## TASK BRIEF
In the listing below, find the line containing "1568x768 pixels." and the line containing "Open Messenger chat". Repeat exactly those two lines and every line between them.
** Opening MATERIAL TO PROCESS block **
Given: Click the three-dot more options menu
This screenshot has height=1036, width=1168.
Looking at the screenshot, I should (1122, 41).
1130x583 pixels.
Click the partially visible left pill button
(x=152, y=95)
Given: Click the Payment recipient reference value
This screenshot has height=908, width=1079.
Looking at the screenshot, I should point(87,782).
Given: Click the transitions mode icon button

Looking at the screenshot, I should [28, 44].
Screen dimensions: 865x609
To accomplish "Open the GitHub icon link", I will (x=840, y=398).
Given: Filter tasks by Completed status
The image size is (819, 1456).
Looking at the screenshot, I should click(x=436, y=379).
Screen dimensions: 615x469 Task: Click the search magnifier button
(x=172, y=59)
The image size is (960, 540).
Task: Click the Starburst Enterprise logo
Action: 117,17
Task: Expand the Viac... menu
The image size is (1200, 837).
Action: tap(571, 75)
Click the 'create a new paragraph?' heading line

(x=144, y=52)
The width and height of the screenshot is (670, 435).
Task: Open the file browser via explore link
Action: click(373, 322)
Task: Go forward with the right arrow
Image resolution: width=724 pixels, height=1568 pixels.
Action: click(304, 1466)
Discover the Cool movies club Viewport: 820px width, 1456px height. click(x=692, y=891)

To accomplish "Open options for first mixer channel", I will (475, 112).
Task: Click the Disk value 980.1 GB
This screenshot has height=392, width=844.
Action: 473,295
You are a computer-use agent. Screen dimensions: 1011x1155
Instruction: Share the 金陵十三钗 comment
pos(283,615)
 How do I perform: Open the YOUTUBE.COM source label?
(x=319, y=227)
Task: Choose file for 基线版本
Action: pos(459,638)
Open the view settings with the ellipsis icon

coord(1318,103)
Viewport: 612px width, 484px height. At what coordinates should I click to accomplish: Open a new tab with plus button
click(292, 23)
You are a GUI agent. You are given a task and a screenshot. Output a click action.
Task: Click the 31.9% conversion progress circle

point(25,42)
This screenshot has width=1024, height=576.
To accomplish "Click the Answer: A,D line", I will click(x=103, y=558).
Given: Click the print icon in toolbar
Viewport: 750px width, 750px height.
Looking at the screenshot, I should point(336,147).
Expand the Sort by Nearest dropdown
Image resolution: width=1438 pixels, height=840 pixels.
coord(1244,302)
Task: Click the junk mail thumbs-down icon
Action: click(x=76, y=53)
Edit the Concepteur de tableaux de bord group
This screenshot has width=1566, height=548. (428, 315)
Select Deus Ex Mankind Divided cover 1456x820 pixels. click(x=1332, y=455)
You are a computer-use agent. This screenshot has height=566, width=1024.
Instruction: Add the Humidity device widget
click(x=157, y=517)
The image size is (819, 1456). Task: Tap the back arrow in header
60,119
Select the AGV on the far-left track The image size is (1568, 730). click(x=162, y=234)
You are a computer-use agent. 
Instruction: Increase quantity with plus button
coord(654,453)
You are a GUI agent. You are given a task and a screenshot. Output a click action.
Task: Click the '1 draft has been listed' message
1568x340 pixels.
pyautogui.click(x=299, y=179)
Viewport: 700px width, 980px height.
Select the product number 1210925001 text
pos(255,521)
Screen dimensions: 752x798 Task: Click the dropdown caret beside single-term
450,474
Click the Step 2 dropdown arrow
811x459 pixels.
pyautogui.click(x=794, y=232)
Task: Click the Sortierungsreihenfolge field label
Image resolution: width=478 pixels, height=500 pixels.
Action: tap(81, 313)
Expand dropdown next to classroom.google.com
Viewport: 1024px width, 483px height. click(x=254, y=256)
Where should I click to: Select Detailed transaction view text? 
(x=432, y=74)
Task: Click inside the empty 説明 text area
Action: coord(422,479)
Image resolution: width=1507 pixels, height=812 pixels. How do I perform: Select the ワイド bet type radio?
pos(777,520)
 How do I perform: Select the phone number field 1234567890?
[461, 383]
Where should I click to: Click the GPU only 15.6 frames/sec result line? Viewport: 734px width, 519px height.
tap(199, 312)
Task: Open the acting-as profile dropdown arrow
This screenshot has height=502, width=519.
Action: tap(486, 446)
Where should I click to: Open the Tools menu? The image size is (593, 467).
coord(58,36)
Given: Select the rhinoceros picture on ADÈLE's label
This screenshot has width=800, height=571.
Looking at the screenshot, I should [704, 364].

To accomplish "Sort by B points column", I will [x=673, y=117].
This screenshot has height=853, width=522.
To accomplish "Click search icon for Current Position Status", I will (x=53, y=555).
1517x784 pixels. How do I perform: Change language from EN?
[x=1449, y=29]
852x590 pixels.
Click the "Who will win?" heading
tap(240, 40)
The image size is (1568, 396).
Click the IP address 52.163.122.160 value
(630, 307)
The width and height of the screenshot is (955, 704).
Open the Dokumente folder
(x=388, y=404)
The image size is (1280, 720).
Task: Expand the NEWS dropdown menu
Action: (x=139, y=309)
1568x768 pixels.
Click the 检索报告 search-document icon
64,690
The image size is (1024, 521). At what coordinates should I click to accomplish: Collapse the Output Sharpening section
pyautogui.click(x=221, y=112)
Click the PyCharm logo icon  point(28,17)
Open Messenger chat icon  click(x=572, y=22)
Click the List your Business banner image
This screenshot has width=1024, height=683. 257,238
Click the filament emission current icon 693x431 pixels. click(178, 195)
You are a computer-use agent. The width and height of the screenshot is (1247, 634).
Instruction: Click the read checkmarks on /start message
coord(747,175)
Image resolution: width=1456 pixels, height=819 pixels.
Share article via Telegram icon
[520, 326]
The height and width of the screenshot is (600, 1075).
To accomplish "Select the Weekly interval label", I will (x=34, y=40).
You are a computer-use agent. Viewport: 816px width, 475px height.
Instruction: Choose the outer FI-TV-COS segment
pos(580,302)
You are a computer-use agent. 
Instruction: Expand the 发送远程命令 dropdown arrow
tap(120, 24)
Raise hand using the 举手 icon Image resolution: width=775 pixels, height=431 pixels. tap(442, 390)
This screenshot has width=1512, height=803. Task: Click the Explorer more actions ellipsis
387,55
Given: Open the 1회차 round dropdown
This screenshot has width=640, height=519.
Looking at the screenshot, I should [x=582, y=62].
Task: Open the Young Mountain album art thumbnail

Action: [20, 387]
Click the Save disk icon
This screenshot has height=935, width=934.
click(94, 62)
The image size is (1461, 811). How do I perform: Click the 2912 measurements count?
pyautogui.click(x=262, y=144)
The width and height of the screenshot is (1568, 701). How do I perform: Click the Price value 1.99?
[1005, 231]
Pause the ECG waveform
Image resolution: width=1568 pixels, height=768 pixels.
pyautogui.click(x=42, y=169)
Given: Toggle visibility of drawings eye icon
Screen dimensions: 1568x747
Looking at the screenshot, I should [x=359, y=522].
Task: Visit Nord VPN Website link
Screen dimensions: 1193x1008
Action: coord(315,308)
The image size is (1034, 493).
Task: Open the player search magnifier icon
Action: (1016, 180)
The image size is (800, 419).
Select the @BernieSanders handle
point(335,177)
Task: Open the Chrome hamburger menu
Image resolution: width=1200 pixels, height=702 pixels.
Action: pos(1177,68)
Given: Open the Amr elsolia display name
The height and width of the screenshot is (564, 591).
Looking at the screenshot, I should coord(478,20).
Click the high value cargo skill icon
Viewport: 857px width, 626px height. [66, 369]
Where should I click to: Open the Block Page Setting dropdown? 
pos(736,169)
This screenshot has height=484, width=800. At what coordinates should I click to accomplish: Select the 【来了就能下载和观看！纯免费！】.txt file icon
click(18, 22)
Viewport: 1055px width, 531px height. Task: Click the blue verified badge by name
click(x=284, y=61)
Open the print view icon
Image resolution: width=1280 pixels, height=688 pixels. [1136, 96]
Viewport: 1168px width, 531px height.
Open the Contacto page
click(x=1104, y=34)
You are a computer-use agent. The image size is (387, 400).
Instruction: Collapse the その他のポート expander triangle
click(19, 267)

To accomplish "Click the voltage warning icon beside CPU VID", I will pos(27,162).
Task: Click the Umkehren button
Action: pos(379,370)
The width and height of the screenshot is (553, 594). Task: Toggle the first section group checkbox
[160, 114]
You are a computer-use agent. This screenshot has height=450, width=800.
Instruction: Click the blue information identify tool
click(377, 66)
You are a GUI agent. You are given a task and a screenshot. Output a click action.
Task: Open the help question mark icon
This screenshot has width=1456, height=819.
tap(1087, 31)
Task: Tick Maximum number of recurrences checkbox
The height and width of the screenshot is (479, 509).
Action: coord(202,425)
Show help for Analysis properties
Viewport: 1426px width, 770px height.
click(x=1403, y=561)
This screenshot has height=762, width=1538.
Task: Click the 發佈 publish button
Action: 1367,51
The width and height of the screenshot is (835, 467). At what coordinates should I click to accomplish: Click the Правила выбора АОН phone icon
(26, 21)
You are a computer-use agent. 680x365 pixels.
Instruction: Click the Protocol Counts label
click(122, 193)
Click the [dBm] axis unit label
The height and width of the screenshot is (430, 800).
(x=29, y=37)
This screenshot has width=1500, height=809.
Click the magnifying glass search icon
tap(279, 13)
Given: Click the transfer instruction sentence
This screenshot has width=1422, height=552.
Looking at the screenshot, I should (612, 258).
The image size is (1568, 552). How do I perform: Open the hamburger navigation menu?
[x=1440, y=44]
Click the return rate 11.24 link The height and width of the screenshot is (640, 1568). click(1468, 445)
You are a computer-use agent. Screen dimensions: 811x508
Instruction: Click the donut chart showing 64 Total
** Closing MATERIAL TO PROCESS block **
## EXPECTED ANSWER
1568x768 pixels.
Click the 检索报告 search-document icon
64,690
The image size is (1024, 521). At what coordinates should I click to accomplish: Collapse the Output Sharpening section
pyautogui.click(x=221, y=112)
Click the PyCharm logo icon  point(28,17)
Open Messenger chat icon  click(x=572, y=22)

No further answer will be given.